# Need A Project



## Greg (Mar 29, 2008)

Hi all,

I need something to work on in my watchmaking classes - my teacher says wristwatches are too fiddly for a beginner like me, so I'm looking at pocket watches. I've found these two, both in need of a LOT of TLC, but could be interesting projects. I only want one though. What do you think?

http://cgi.ebay.co.uk/Genuine-old-Omega-si...1QQcmdZViewItem

http://cgi.ebay.co.uk/ws/eBayISAPI.dll?Vie...A:IT&ih=014

The Waltham looks like it needs less work, and my teacher said the early Waltham movements are very nice.

But the Omega intrigues me...


----------



## Mikrolisk (Jan 23, 2008)

I guess both of them will be ok. By the way, how much do you have to do with a watch? Just clean (wash&dry), pivot-polishing and oiling? Or more than that?

And what is about a nice old verge watch movement (see the movement-only auctions)?

Andreas


----------



## Guest (May 23, 2008)

If its more than a cleaning job that you're after, I have an old Elgin lying around that may be of use as a project.

From the serial number (1442805) it appears to have been made around 1882. It has no glass, or second hand, and the spring on the balance is knackered. It's only redeeming feature would appear to be that the back of the watch is engraved with "GURNEY BROS CO 175".

It's probably ideal for a begginer to tinker with, it aint going to matter if you totally screw it up as I think it has very little value. Practice on this first and then work on your Omega or Hamilton. If you want it, its yours for the cost of the postage (alas from France :cry2: ).




























Cheers

Lee


----------



## Greg (Mar 29, 2008)

Hmmm, for now just taking one to pieces, cleaning it and putting it back together is probably as much as I can be trusted to achieve. 

It remains to be seen how good I'll be at this... I'll look at that movement now. Thanks!


----------



## Greg (Mar 29, 2008)

catflem said:


> If you want it, its yours for the cost of the postage (alas from France :cry2: ).
> 
> Cheers
> 
> Lee


Hi Lee,

That's extremely kind of you! I think I'll take it! How much is postage from France? I can PayPal you the cash, if that's easiest.

* **Entries provided**
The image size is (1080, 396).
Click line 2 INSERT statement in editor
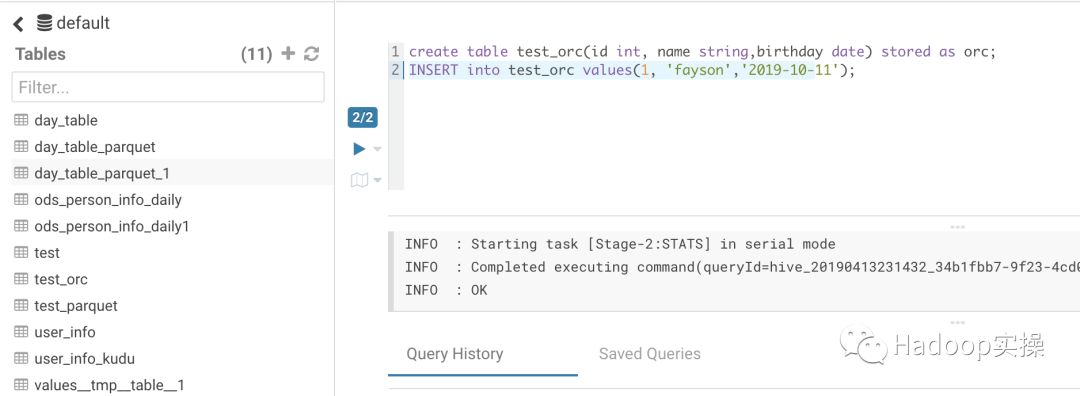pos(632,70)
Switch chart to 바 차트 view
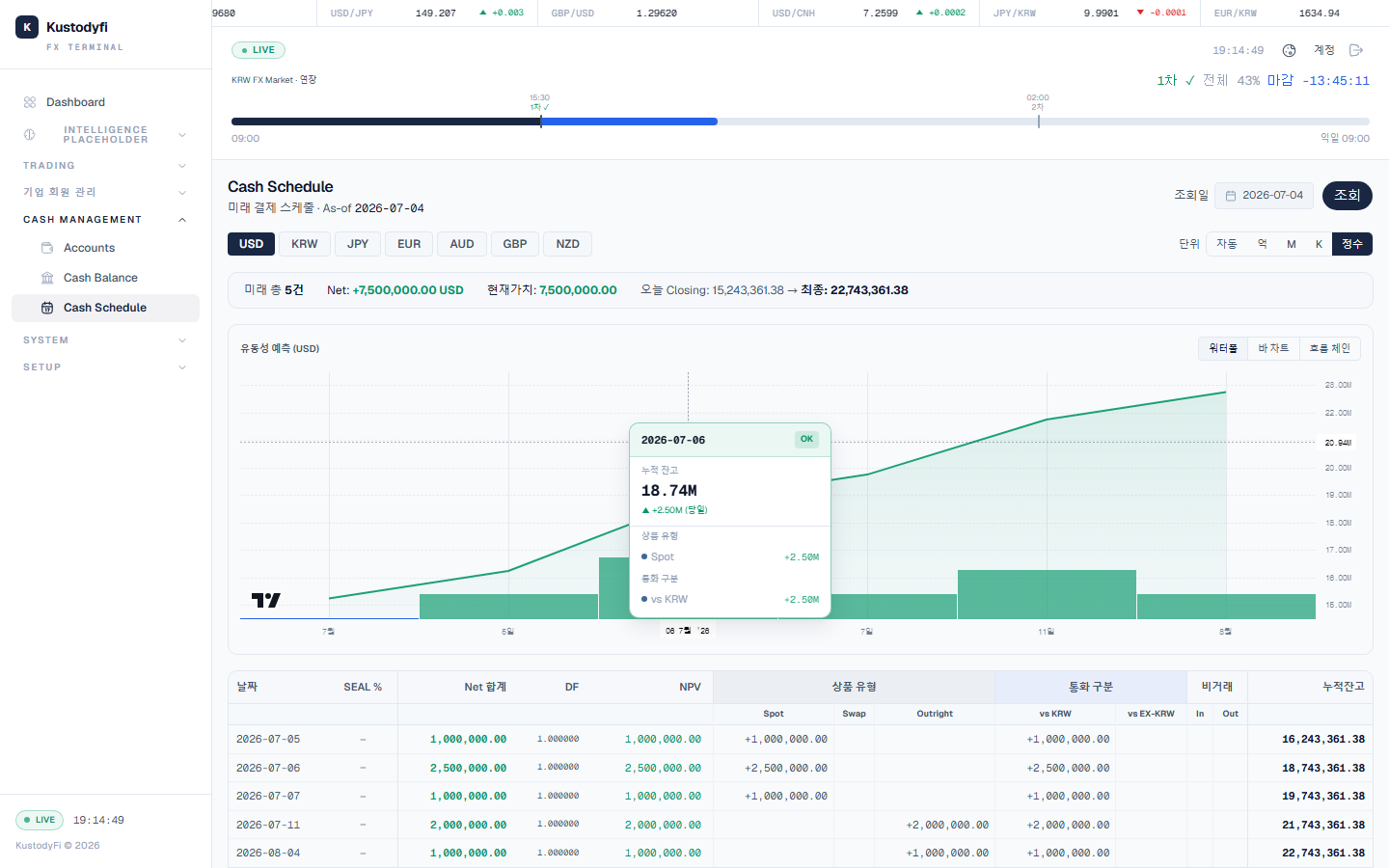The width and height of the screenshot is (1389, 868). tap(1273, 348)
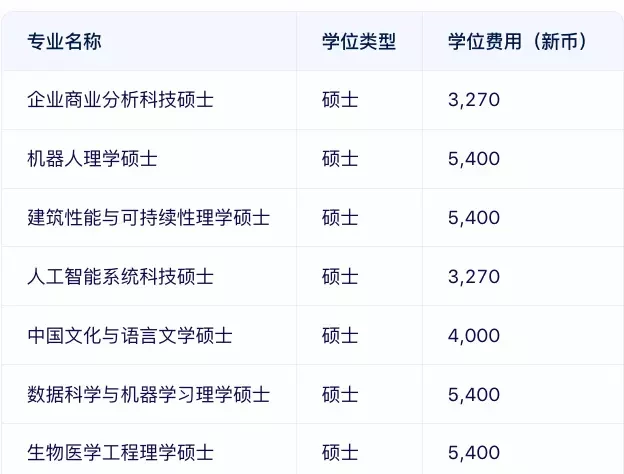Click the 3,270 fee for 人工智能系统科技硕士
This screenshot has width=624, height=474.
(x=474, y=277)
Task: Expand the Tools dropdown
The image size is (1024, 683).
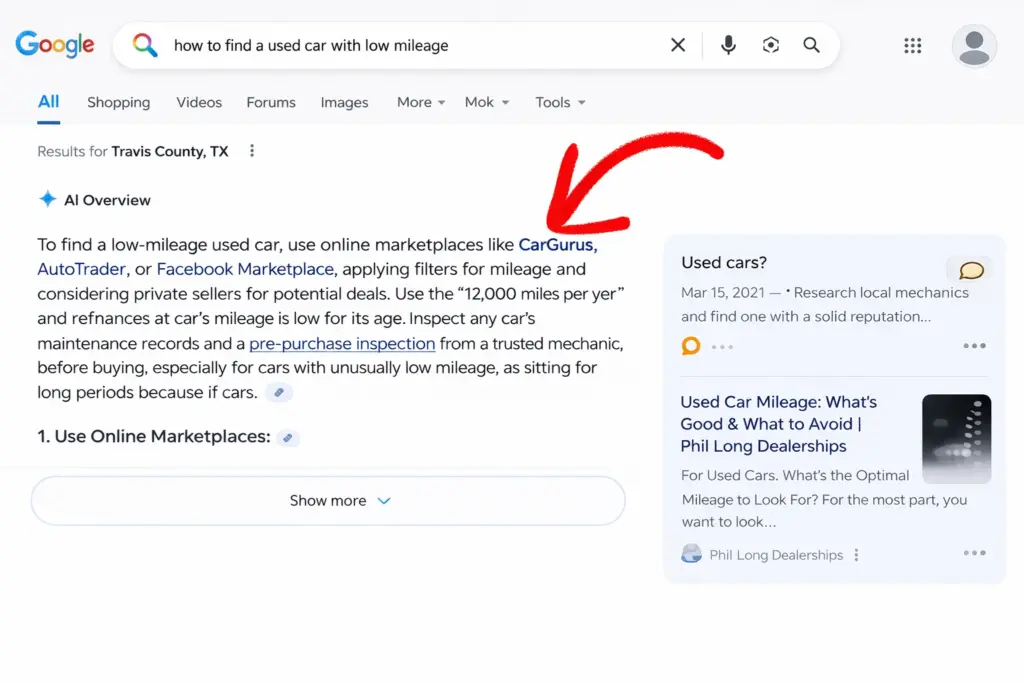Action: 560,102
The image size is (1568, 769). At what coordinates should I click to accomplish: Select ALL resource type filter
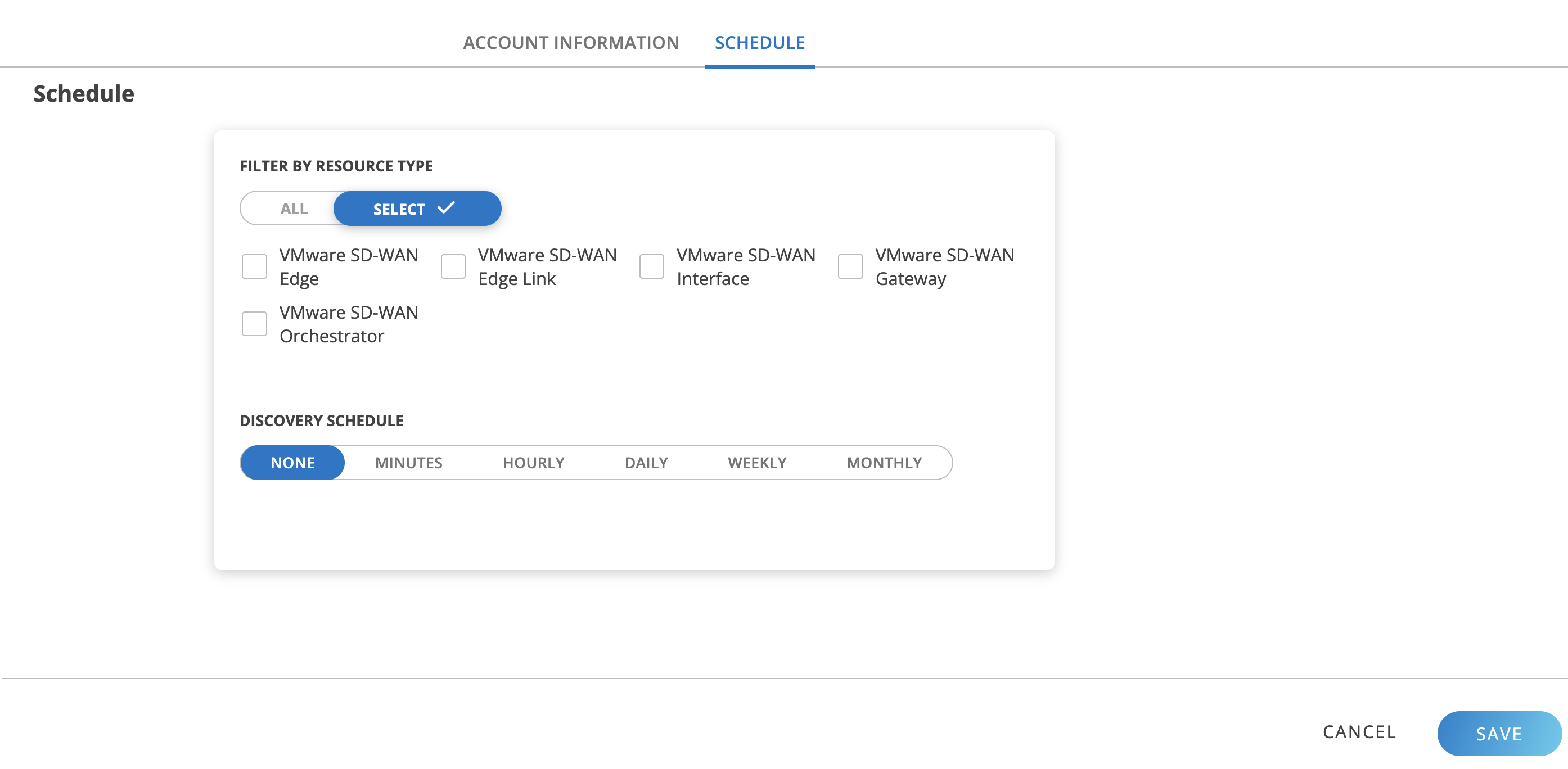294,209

* * *

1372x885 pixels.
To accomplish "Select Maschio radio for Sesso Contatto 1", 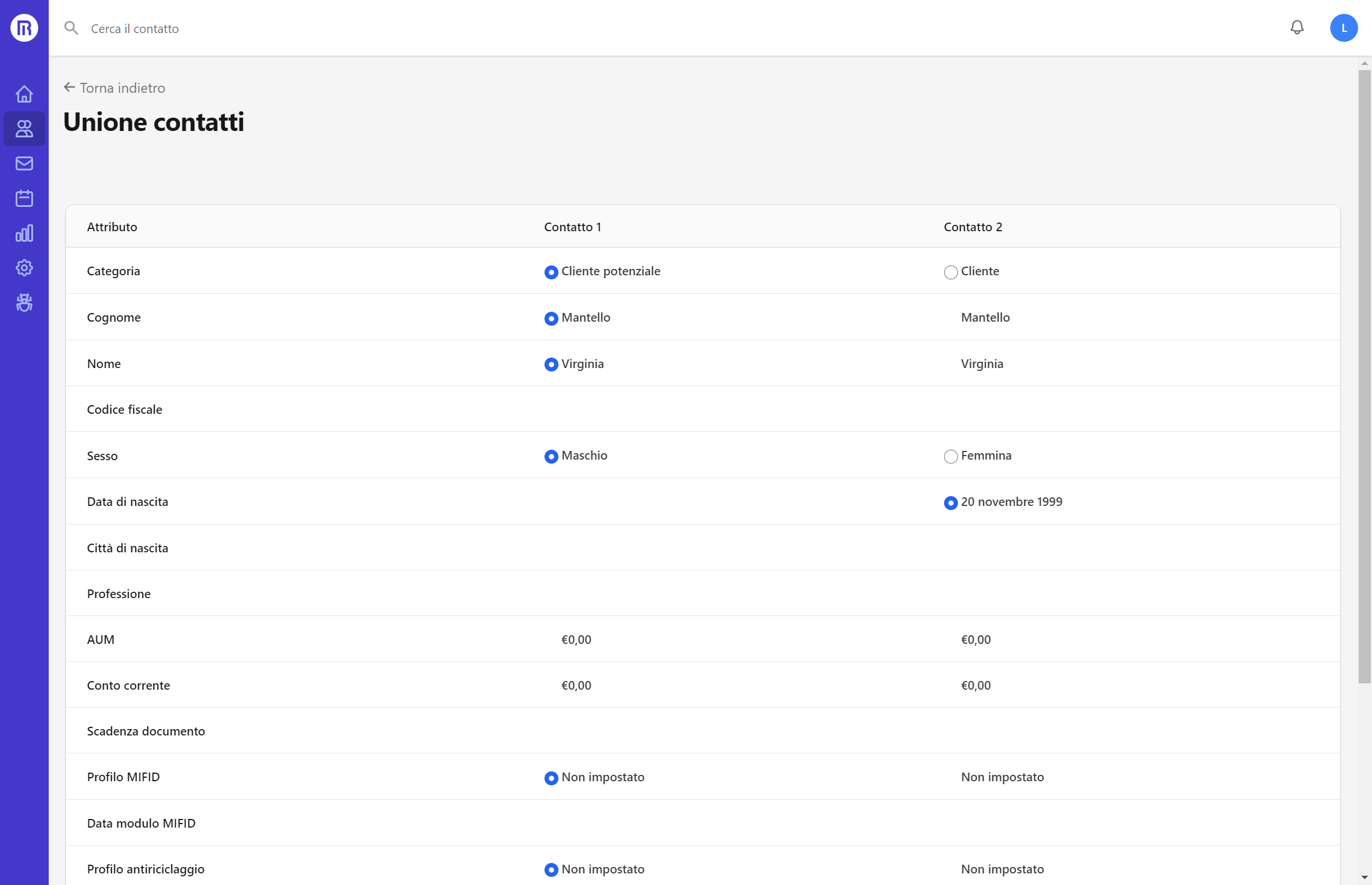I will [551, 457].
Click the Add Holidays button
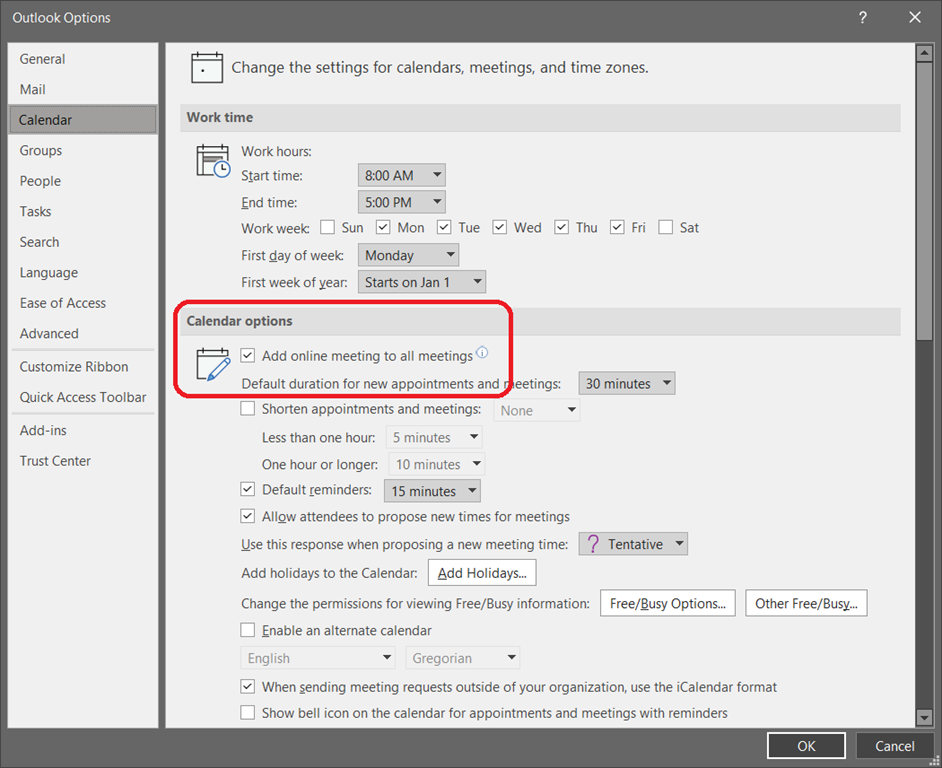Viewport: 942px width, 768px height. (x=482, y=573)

* **Directive A**
From the forum thread about picking a watchmaking project, list every problem the old Elgin is said to have.
* **Directive B**
Do these statements agree with the forum thread about picking a watchmaking project? Answer yes or no for each, and quote the deciding words. (i) Greg's teacher considers wristwatches too fiddly for a beginner. (ii) The Elgin's serial number suggests it was made around 1892. (iii) Lee offers the Elgin for the cost of postage.

* **Complete output A**
- It has no glass.
- It has no second hand.
- The spring on the balance is knackered.

* **Complete output B**
(i) Yes: "my teacher says wristwatches are too fiddly for a beginner like me"
(ii) No: "it appears to have been made around 1882"
(iii) Yes: "its yours for the cost of the postage (alas from France"